Records drawn from a dataset
--------
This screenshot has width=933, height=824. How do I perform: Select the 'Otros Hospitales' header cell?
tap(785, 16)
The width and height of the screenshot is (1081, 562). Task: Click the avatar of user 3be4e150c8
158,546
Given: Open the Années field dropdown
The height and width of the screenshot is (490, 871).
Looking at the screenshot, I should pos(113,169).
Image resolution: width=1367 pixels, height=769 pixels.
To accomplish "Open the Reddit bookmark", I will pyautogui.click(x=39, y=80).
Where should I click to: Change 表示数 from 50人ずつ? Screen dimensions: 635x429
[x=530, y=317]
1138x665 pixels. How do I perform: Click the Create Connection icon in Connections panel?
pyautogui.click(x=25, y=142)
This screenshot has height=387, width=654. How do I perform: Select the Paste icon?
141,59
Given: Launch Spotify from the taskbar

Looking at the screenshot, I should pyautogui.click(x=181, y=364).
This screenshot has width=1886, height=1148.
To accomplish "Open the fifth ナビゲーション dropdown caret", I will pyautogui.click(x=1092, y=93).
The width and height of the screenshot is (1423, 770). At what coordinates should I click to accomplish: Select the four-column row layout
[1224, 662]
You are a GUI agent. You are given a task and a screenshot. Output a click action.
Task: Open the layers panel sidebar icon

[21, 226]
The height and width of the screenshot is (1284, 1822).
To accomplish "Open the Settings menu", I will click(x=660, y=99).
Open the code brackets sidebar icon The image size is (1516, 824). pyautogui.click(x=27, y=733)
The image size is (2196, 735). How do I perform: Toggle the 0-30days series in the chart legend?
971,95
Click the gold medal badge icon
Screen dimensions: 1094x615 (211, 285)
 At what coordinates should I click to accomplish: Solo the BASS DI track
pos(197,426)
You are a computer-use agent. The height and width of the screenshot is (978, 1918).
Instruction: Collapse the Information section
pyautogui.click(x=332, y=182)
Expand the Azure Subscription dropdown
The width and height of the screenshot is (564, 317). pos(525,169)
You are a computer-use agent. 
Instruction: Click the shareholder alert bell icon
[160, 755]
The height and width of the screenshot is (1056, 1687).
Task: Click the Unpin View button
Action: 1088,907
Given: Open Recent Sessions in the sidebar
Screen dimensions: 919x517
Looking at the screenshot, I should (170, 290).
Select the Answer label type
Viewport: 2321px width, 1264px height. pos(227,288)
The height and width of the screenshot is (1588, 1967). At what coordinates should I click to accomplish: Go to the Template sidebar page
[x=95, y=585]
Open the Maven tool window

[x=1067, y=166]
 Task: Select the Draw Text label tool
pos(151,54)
--------
Problem requirements → Exactly as written, transcribe each line of the data.

Result →
This screenshot has width=933, height=824. How do I perform: Select the 'Otros Hospitales' header cell?
tap(785, 16)
The width and height of the screenshot is (1081, 562). Task: Click the avatar of user 3be4e150c8
158,546
Given: Open the Années field dropdown
The height and width of the screenshot is (490, 871).
Looking at the screenshot, I should pos(113,169).
Image resolution: width=1367 pixels, height=769 pixels.
To accomplish "Open the Reddit bookmark", I will pyautogui.click(x=39, y=80).
Where should I click to: Change 表示数 from 50人ずつ? Screen dimensions: 635x429
[x=530, y=317]
1138x665 pixels. How do I perform: Click the Create Connection icon in Connections panel?
pyautogui.click(x=25, y=142)
This screenshot has height=387, width=654. How do I perform: Select the Paste icon?
141,59
Given: Launch Spotify from the taskbar

Looking at the screenshot, I should pyautogui.click(x=181, y=364).
This screenshot has width=1886, height=1148.
To accomplish "Open the fifth ナビゲーション dropdown caret", I will pyautogui.click(x=1092, y=93).
The width and height of the screenshot is (1423, 770). At what coordinates should I click to accomplish: Select the four-column row layout
[1224, 662]
You are a GUI agent. You are given a task and a screenshot. Output a click action.
Task: Open the layers panel sidebar icon

[21, 226]
The height and width of the screenshot is (1284, 1822).
To accomplish "Open the Settings menu", I will click(x=660, y=99).
Open the code brackets sidebar icon The image size is (1516, 824). pyautogui.click(x=27, y=733)
The image size is (2196, 735). How do I perform: Toggle the 0-30days series in the chart legend?
971,95
Click the gold medal badge icon
Screen dimensions: 1094x615 (211, 285)
 At what coordinates should I click to accomplish: Solo the BASS DI track
pos(197,426)
You are a computer-use agent. The height and width of the screenshot is (978, 1918).
Instruction: Collapse the Information section
pyautogui.click(x=332, y=182)
Expand the Azure Subscription dropdown
The width and height of the screenshot is (564, 317). pos(525,169)
You are a computer-use agent. 
Instruction: Click the shareholder alert bell icon
[160, 755]
The height and width of the screenshot is (1056, 1687).
Task: Click the Unpin View button
Action: 1088,907
Given: Open Recent Sessions in the sidebar
Screen dimensions: 919x517
Looking at the screenshot, I should (170, 290).
Select the Answer label type
Viewport: 2321px width, 1264px height. pos(227,288)
The height and width of the screenshot is (1588, 1967). At what coordinates should I click to accomplish: Go to the Template sidebar page
[x=95, y=585]
Open the Maven tool window

[x=1067, y=166]
 Task: Select the Draw Text label tool
pos(151,54)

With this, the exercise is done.